With the ever-increasing cost of skiing, there are certain times to ski and certain times to stay off the mountain. Some may call me a curmudgeon, but I prefer to think of myself as someone who learns from experience. And I know from experience that the lift lines are about to get long, prices are about to get even higher and the powder is about to get tracked up.

With Christmas only a week away, I hope you have carved plenty of turns to hold you until the New Year. The tourists are about to descend on all ski resorts, which marks the end of the no-customers-at-the-resorts season, which is the month between Thanksgiving and Christmas.

The no-customers-at-the-resorts season is often one of the best times to ski if the snow co-operates like it has this year. The Thanksgiving crowds leave the Sunday after Thanksgiving to leave any new powder snow to the employees or any other local who can afford to buy a ticket.

The big storms that drop two or more feet of snow usually wait off the coast of Alaska until after the Thanksgiving weekend before they come roaring across North America and cover any blemish that the earth might have. That seems to be what has happened this year, with more snow than most of us have seen this early in more than a decade.

But Christmas is upon us and the no-customers-at-the-resorts season is about to give way to the no-room-at-the-inn season. It looks like it will be the best and most crowded Christmas ski season since Santa Claus on skis was first seen. The rates at some of the destination resorts will double or triple during the Christmas holidays, but they will still be full. Perhaps this is the only way that the resorts can subsidize the first three weeks of December, when you can ski or snowboard right up to the loading platform, sit down and ride back up.

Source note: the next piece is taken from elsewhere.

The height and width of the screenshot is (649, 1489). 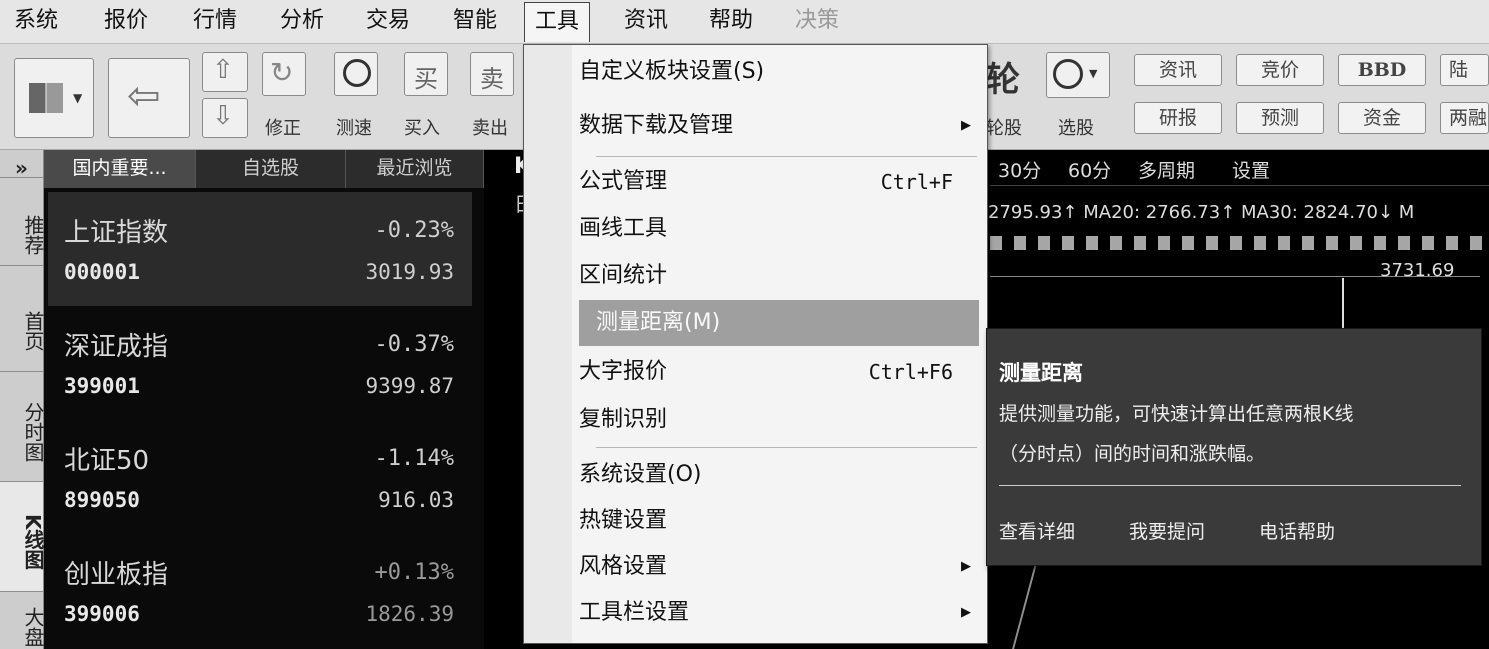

Maybe I really am a curmudgeon because I say don’t ski during Christmas season. But, I know that if enough of that white stuff falls out of the sky, even crowds and high prices can’t deter me. Regardless of costs or crowds, I know I’m lucky to be able to ski. I may be a curmudgeon, but at least I’m an appreciative curmudgeon. While watching coverage of the war in Afghanistan, I heard that many of the people earn less per month than some of us spend on a one-day lift ticket. That’s hard for a lot of us to fathom. If only everyone could find their freedom on a pair of skis rather than from behind a rifle.

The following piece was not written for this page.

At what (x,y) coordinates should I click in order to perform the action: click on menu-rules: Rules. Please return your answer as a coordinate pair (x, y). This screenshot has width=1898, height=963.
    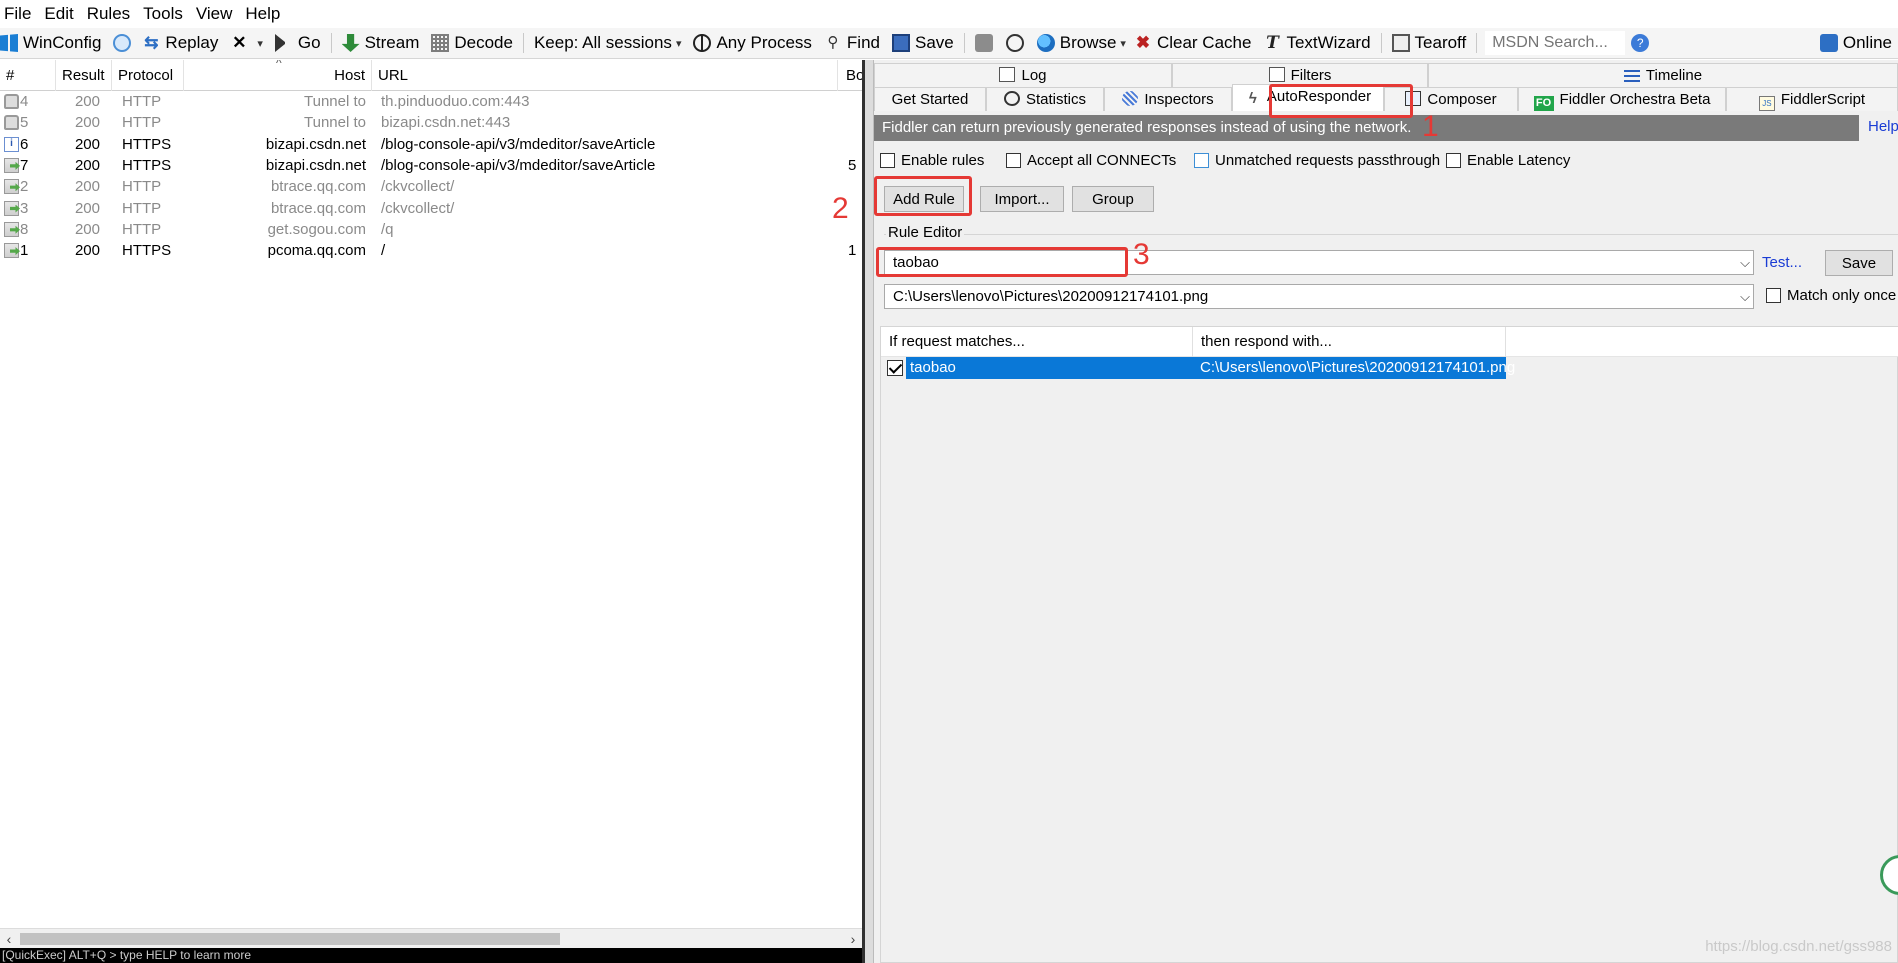
    Looking at the image, I should click on (109, 14).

It doesn’t even matter what type of skis you prefer. I know some skiers who drive from New York City to Vermont and spend the weekend walking around on their skinny skis. They have been doing it for years and have never ridden a chairlift. They think that gliding through the woods while sweating in their spandex underwear is the ultimate thrill. They wonder why we like to ride chairlifts and feel the wind rushing through our hair (if we still have hair). We wonder why they thoroughly enjoy sweating around a flat valley all day.

I have some other friends who sleep late in their deluxe condo. When they finally wake up, they ride up on the lift to the restaurant at the top of old Skinhead, where they have a leisurely lunch before they ski down and go for cocktails.

On the other side of the spectrum is the Ajax Ski Club, which has an old ski bus with a TV in it. From the time they leave suburbia, they watch an endless library of my ski movies. By the time they reach their rented condos, they have seen four or five ski movies and are so hyper that they spend the first night staring at the ceiling with their eyes wide open. The next day, they ski 10,000 feet where they get substantially less oxygen with each breath, forcing them to stop at the closest bistro for a few beers.

As usual, I digress. Does any of this matter? I don’t think so. My point is that regardless of where, how or when you ski, all that matters is that you do ski. After every ski run, each of us is a different person than when we started at the top or at the beginning of the cross-country trail. That’s true even for an old curmudgeon like me.

Whichever type of skiing you go for, go for it with your entire being. I just hope you got up there to do it before the rates go up for the Christmas holidays. Face it, I really am a curmudgeon.

That’s my opinion and I’m stuck with it.